YOUR OBJECTIVE => Below are some records. Set down exactly the line holding "The height and" and every later line through the end, omitting the pictures.

DATA PROVIDED =>
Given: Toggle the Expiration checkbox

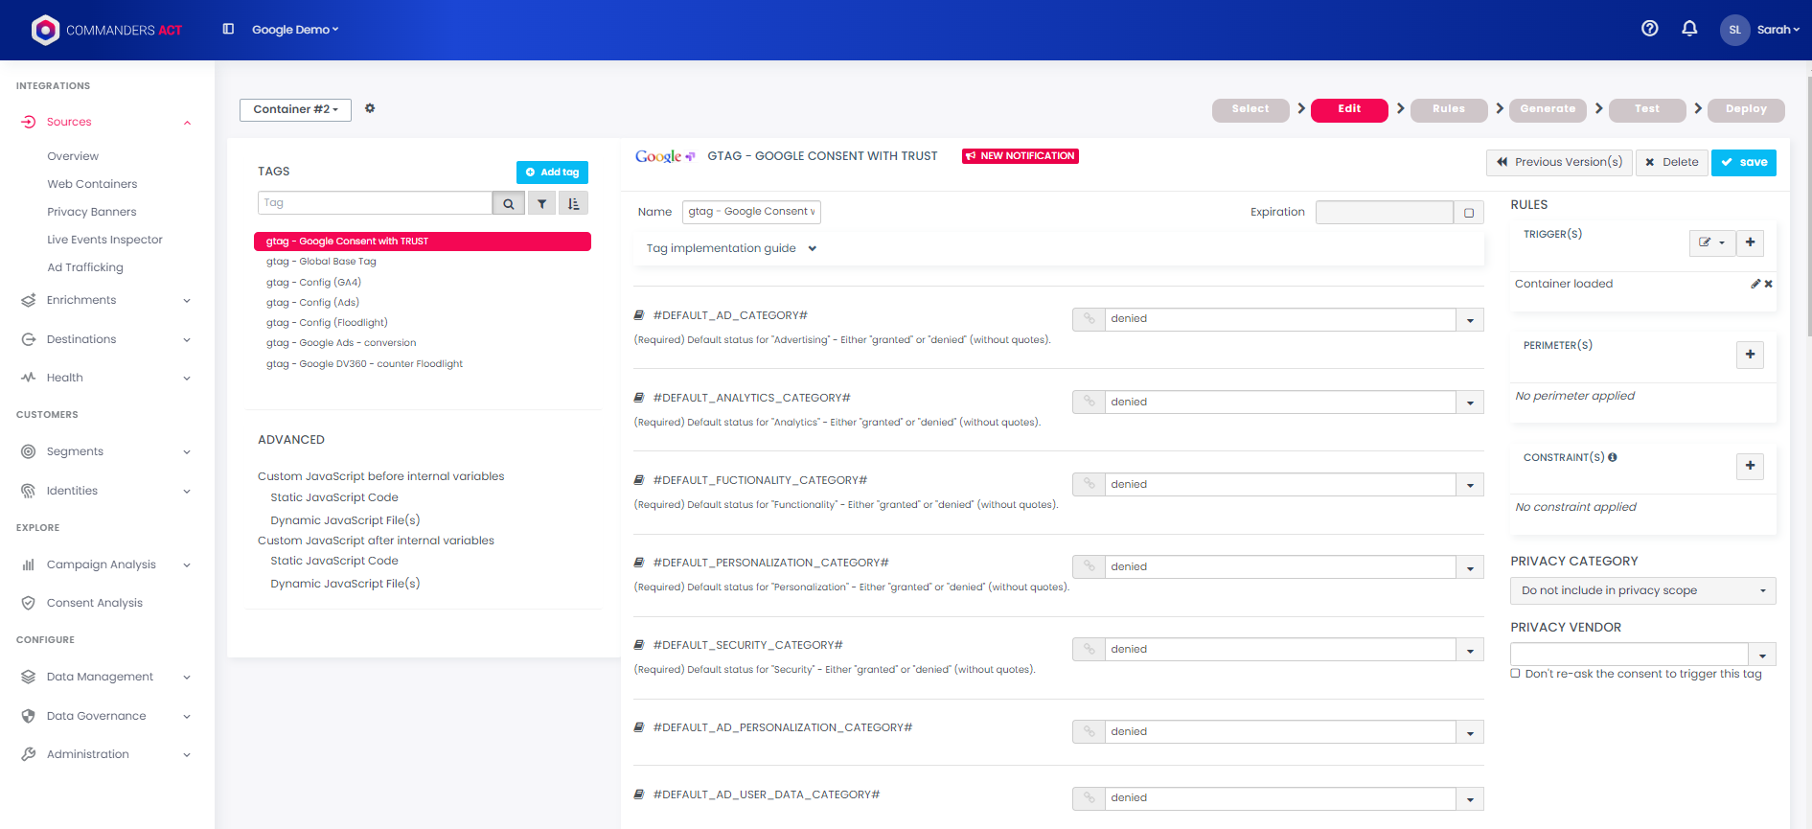Looking at the screenshot, I should click(1468, 213).
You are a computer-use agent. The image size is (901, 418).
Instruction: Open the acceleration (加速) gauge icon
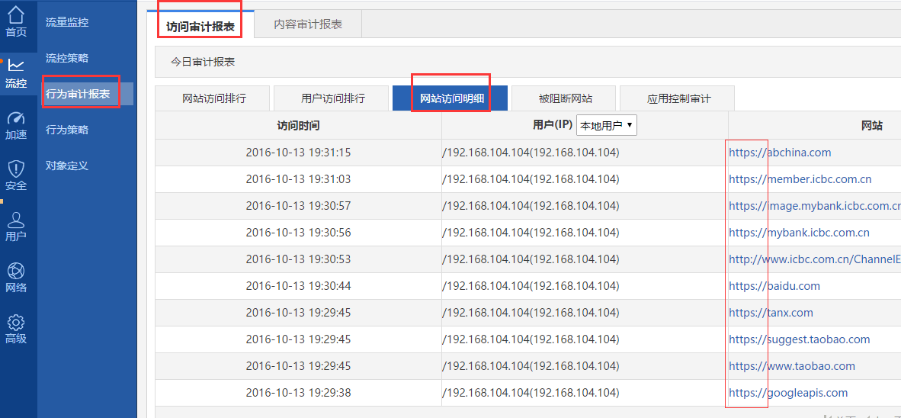pyautogui.click(x=16, y=118)
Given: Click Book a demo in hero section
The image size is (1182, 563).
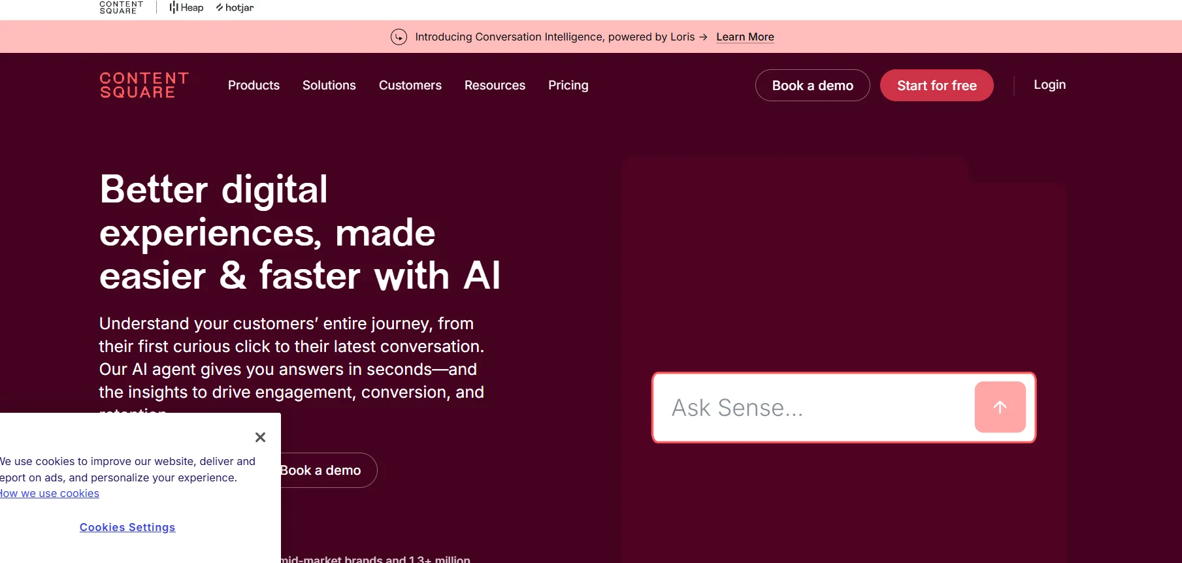Looking at the screenshot, I should [x=323, y=470].
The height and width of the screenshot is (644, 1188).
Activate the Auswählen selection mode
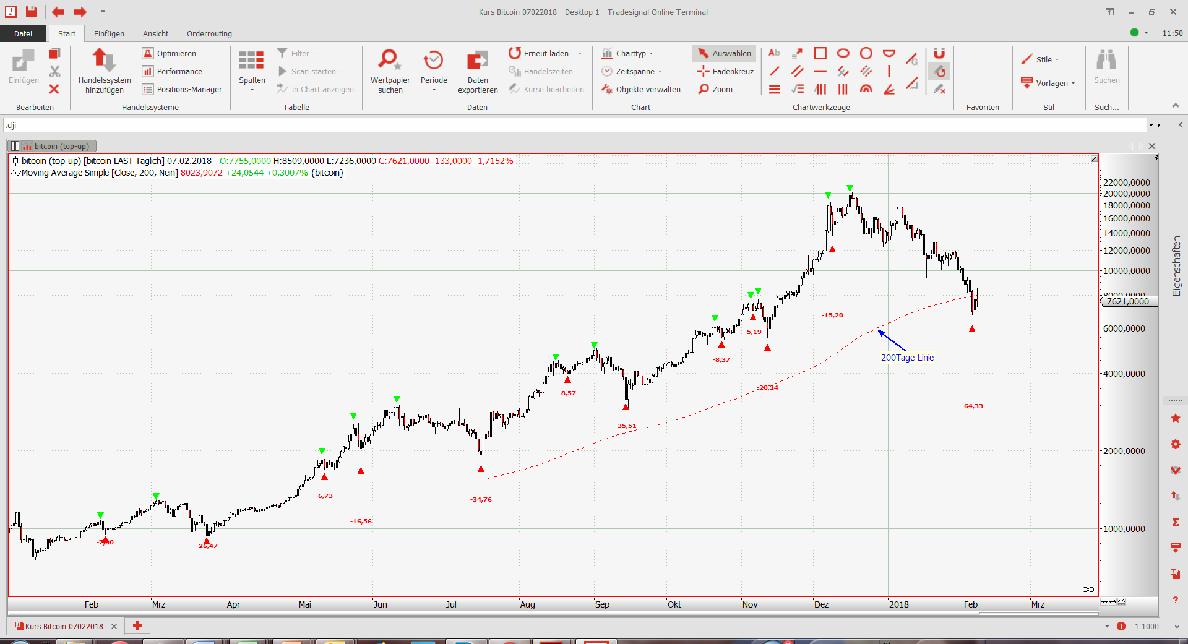724,53
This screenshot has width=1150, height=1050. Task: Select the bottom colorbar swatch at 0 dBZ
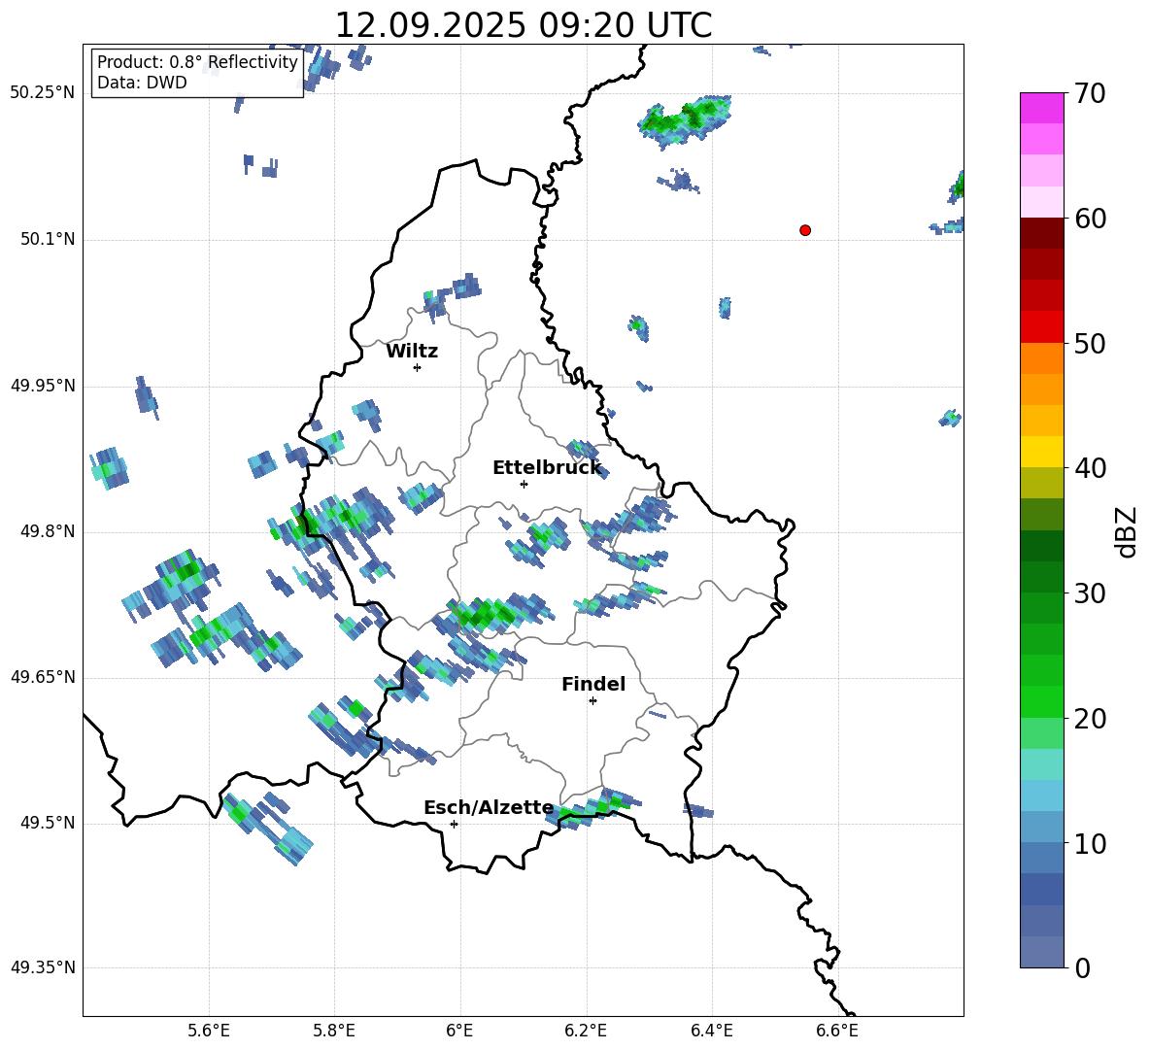pos(1042,952)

ANSWER TO THE PROBLEM =>
The height and width of the screenshot is (644, 1188).
Activate the Auswählen selection mode
724,53
This screenshot has width=1150, height=1050. Task: Select the bottom colorbar swatch at 0 dBZ
pos(1042,952)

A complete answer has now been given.